A series of LMMs were used for each channel to examine the effect of strategy type on β values of Δ[HbO]. Likelihood ratio tests revealed significant main effects of strategy type in several channels, including Channel 4 (primary motor cortex, left BA4), Channel 10 (primary motor cortex, left BA4), Channel 2 (pre-motor and supplementary motor cortex, left BA6), Channel 11 (pre-motor and supplementary motor cortex, left BA6), Channel 5 (primary somatosensory and somatosensory association cortex, left BA1/2/3/7), Channel 13 (primary somatosensory cortex, left BA1/2/3), and Channel 16 (subcentral area, left BA43) (qs < .05). Specifically, in these channels, β values were significantly higher in both the stylus drawing (qs < .05; see Figure 4a) and finger drawing (qs < .05; see Figure 4b) conditions compared to the silent reading condition. No significant differences emerged between the two drawing conditions (qs > .05; see Figure 4c). No significant main effects of strategy type were observed in the remaining channels (qs > .05).
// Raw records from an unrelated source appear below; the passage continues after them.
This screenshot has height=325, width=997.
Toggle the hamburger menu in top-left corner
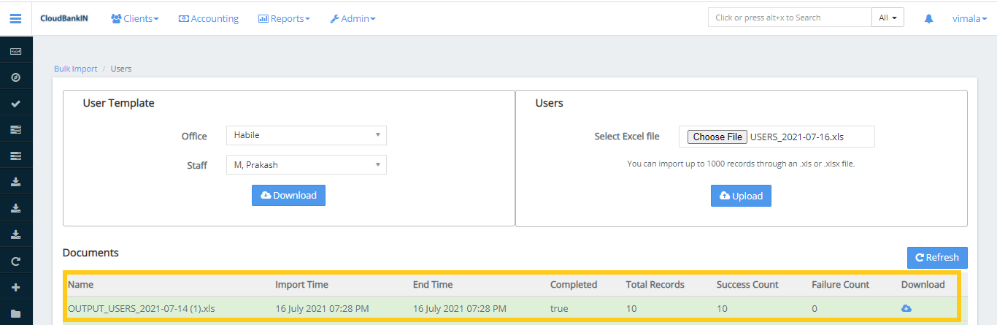(15, 18)
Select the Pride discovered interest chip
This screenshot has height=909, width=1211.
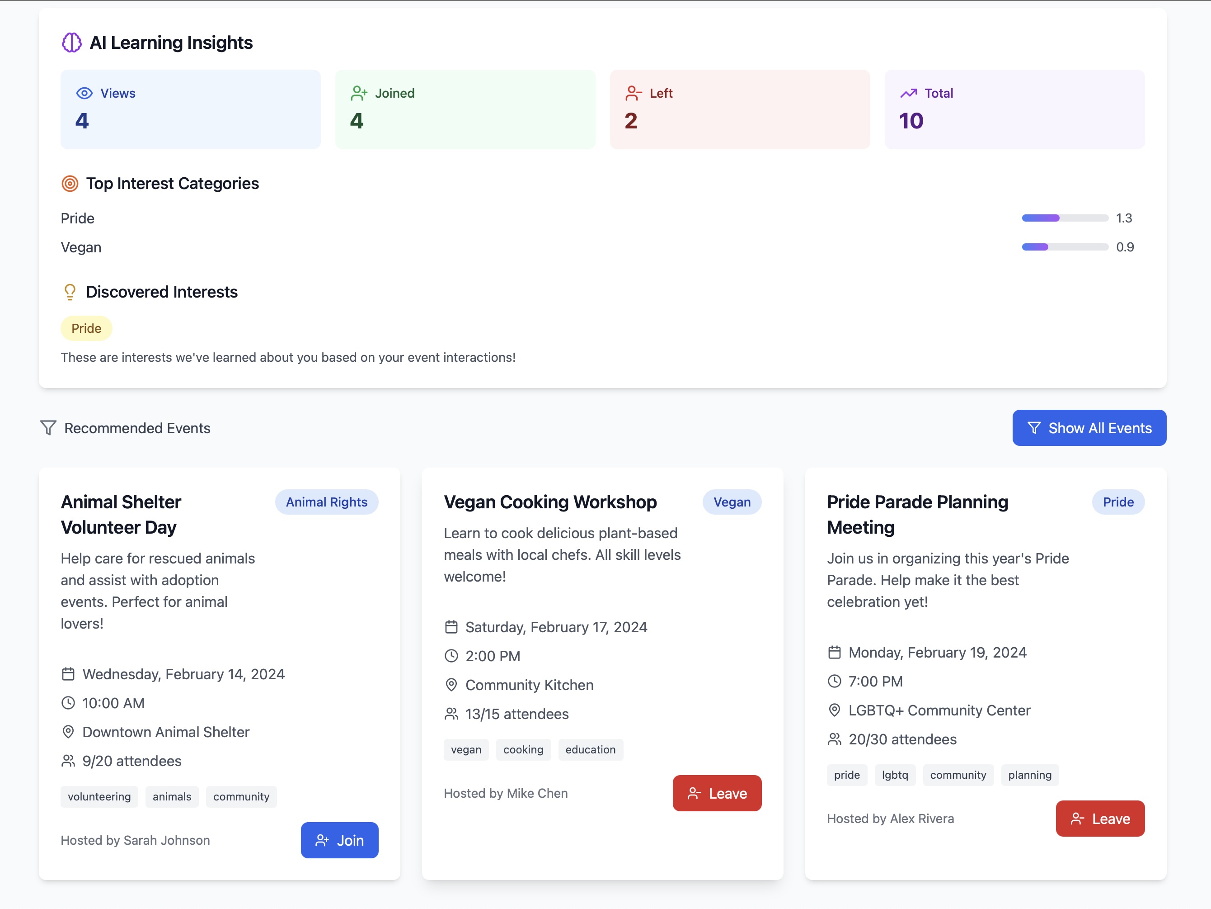click(x=87, y=328)
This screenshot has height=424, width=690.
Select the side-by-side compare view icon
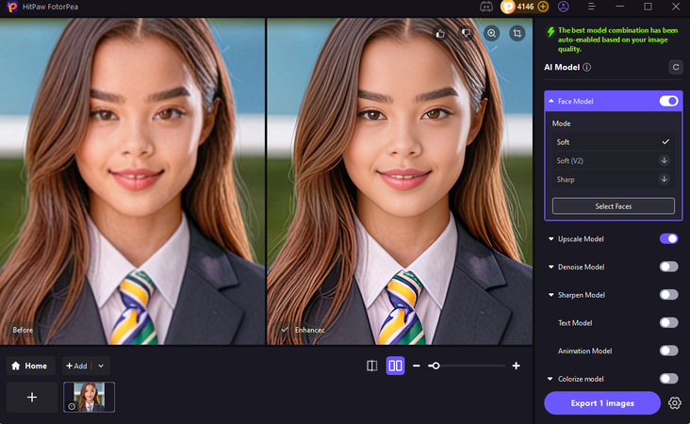(x=395, y=366)
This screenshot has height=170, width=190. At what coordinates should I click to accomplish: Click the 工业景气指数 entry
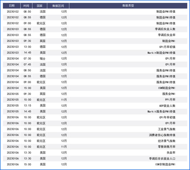pyautogui.click(x=166, y=129)
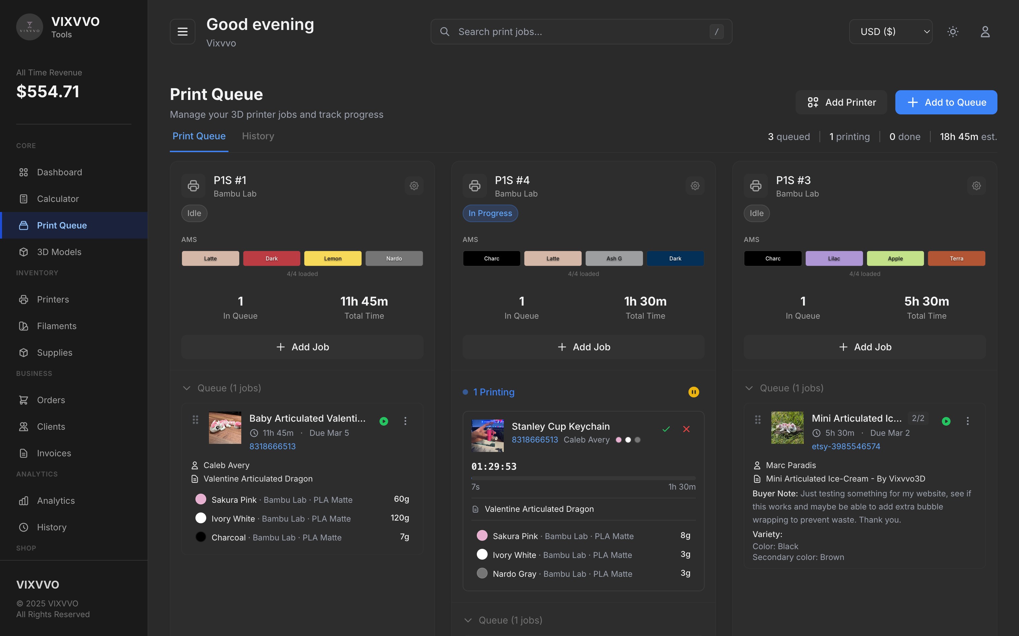1019x636 pixels.
Task: Collapse the P1S #1 queue section
Action: pos(187,388)
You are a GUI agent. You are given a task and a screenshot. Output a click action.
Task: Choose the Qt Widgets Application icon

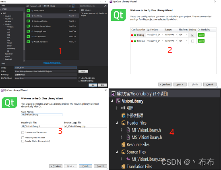[x=28, y=42]
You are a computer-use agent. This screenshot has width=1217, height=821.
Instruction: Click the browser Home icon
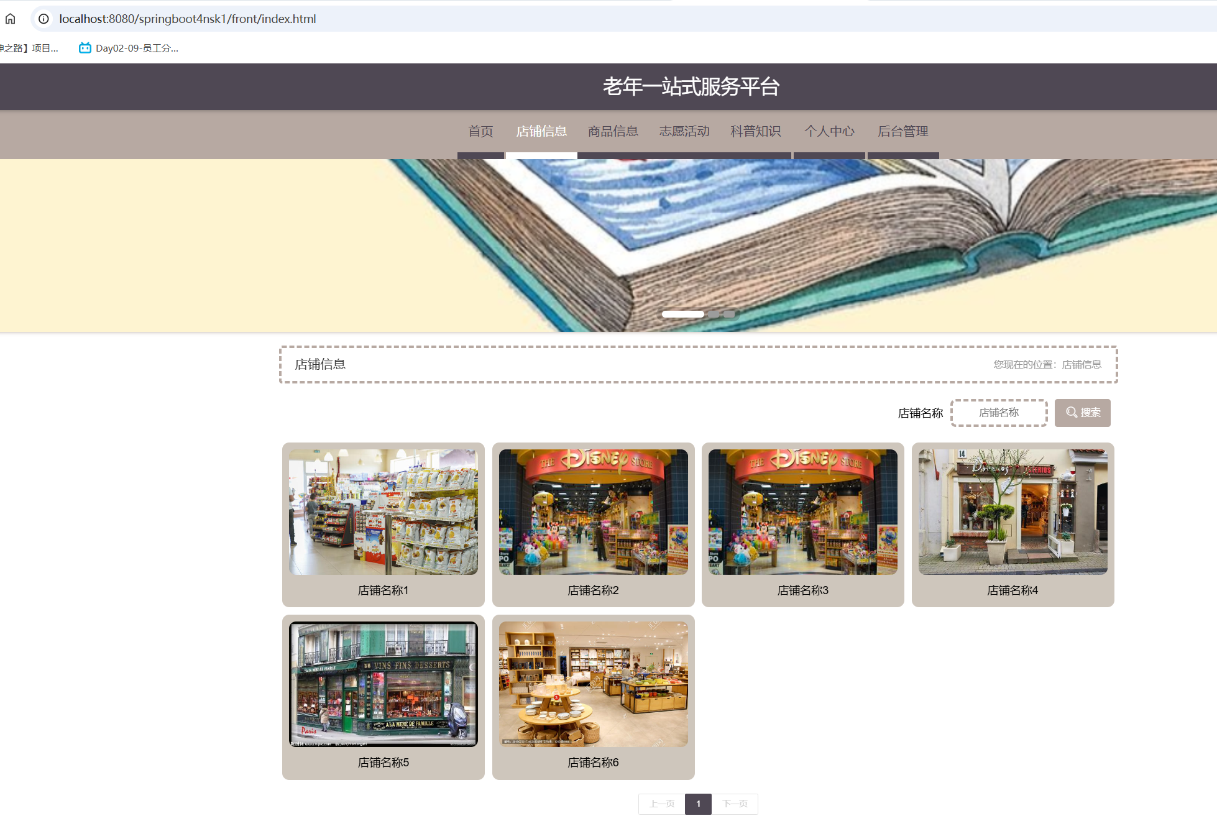[11, 19]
Correlation analyses (see Table A7) between brain activation and memory accuracy revealed that activation in Channels 4, 10, 2, 11, 5, 13, and 16 was significantly positively associated with item memory accuracy (.19 ≤ r ≤ .25, ps < .05). No significant correlations were found between activation in the remaining channels and item memory accuracy. Additionally, activation in all channels was unrelated to source memory accuracy.



Figure 4 Heatmaps of brain activation comparisons across different strategy types.

Log data

LMMs were used to examine the effect of drawing type on touchscreen duration and touchscreen count (see Table 1). Touchscreen duration was significantly longer in the finger drawing condition compared to the stylus drawing condition (estimate = 0.93, SE = 0.07, t = 13.90, p < .001). Touchscreen count was significantly higher in the finger drawing condition compared to the stylus drawing condition (estimate = 0.97, SE = 0.22, t = 4.39, p < .001).